An exploit like this can break the game, giving players an unfair advantage over their opponents. It's even more concerning since the hacks can't be detected by any third-party anti-cheat, such as those utilized by FACEIT and ESEA. This leaves only manual reviews by Valve and the Overwatch system, meaning it's currently not too easy to crack down on the new exploit.
The previous exploit was patched out just a couple days after Sparkles revealed it on August 4, but players suspect it may take Valve more time to figure out how to deal with this newer version. Meanwhile, CSGO players can report players they suspect of using the wall hack exploit.
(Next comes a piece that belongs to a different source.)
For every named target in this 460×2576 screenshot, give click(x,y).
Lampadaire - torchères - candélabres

What's in CSGO's August 17 patch?
It's no surprise that the latest patch didn't target this bug that has proven difficult to crack for the game's developer. The update was generally minor, focused on a few quality-of-life issues.
The match scoreboard will now display which players were playing as a party when skill groups are revealed. The average wait times for finding matches on CSGO's official game servers are now region-specific. The Rcon connection from client will now get established asynchronously and the address cannot be changed while connecting to a dedicated server.
The CSGO patch also includes "several stability improvements."
While ongoing fixes are always welcome, CSGO players are most likely disappointed that the game-breaking bug is still in the game for now.